ESP8266/ESP32 Audio Spectrum Analyser using FFT
This project converts an analogue signal and displays its frequency components in the form of a spectrum of 7 octave bands on an OLED display. To do this, it uses a Fast Fourier Transform which is a sampling theorem that is a fundamental bridge between continuous-time signals (analogue signals) and discrete-time signals. It uses a sample rate that enables discrete sequences of samples to capture all the information from a continuous-time signal of finite bandwidth.
Two versions are support, an ESP8266 variant that can analyse analogue signals with a maximum fundamental frequency of 5100Hz (5.1 KHz) with a sample size of 256 elements. This limit is determined by the Analogue to Digital Converter (ADC) speed which can convert at a rate of approximately 10 KHz. The second is an ESP32 variant that can analyse analogue signals with a maximum fundamental frequency of 20,000Hz (20.0 KHz) with a sample size of 512 elements. This limit is determined by the Analogue to Digital Converter (ADC) speed which can convert at a rate of approximately 40 KHz.
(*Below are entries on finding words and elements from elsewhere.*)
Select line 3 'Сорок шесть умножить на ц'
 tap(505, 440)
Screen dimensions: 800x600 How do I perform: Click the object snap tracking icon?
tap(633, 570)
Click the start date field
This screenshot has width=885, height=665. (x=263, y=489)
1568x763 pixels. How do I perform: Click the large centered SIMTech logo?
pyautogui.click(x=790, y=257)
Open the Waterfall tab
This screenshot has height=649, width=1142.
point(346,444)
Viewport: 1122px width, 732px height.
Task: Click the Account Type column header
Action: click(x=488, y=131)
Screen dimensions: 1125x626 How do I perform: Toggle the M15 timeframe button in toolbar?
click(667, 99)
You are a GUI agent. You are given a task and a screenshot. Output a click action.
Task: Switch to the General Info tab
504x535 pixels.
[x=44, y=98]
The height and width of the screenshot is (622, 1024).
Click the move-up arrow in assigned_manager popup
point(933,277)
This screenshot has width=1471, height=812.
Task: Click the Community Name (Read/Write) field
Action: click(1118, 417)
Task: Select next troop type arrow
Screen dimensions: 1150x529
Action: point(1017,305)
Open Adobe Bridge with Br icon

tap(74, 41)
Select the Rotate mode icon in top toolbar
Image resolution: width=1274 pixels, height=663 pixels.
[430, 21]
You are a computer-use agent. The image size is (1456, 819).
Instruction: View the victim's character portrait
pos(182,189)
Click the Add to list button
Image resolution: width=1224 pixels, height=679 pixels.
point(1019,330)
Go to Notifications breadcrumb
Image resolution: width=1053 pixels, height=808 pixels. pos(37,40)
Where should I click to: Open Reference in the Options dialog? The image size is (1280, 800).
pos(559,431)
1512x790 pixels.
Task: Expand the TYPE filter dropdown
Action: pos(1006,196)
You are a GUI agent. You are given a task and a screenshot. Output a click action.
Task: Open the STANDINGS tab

The system is comprised of the processor either ESP8266 or ESP32, an OLED display either 0.96″ or 1.3″ and a audio microphone unit that is comprised of an electret microphone and amplifier. The received audio is applied to the ADC input of the process. Note: Most ESP8266 development boards have an on-board voltage divider to limit input voltage, for example on the WEMOS D1 Mini 5v peak-peak are reduced to 1v peak-peak. The ESP32 tends not to have any input voltage dividers.
FFT Elements – Sample Size and Sampling frequency
Sample Size – The FFT-algorithm defines a set of samples for the analysis results to be stored in. For most algorithms, the number of samples is usually a factor of 2, so 16, 32, 64, 128 or 256 are not unusual. The greater the number of samples the more time it takes to convert an analogue signal, but the greater the frequency resolution and discrimination will be.
Sampling Frequency – Reference to the Nyquist-Shannon Sampling Theorem says sampling of an analogue signal needs to be at least twice the frequency of the signal being analysed, this limits the maximum frequency to half of the sampling frequency.
FFT Visualisation – From a time domain Waveform to Frequency Domain
The diagram above illustrates a square wave (coloured red) in the time domain, which refers to a view of the waveform with respect to amplitude and time, it therefore shows how the waveform changes over time.
This is then overlaid with a frequency domain plot showing a representation of the individual frequency components and their phase relationships that form together to create the example square wave.
In a Fourier transform analysis converts the function’s time-domain representation, shown in red, to the function’s frequency-domain representation, shown in blue. The component frequencies and amplitudes are spread across the frequency spectrum chosen for analysis and are represented as peaks in the frequency domain.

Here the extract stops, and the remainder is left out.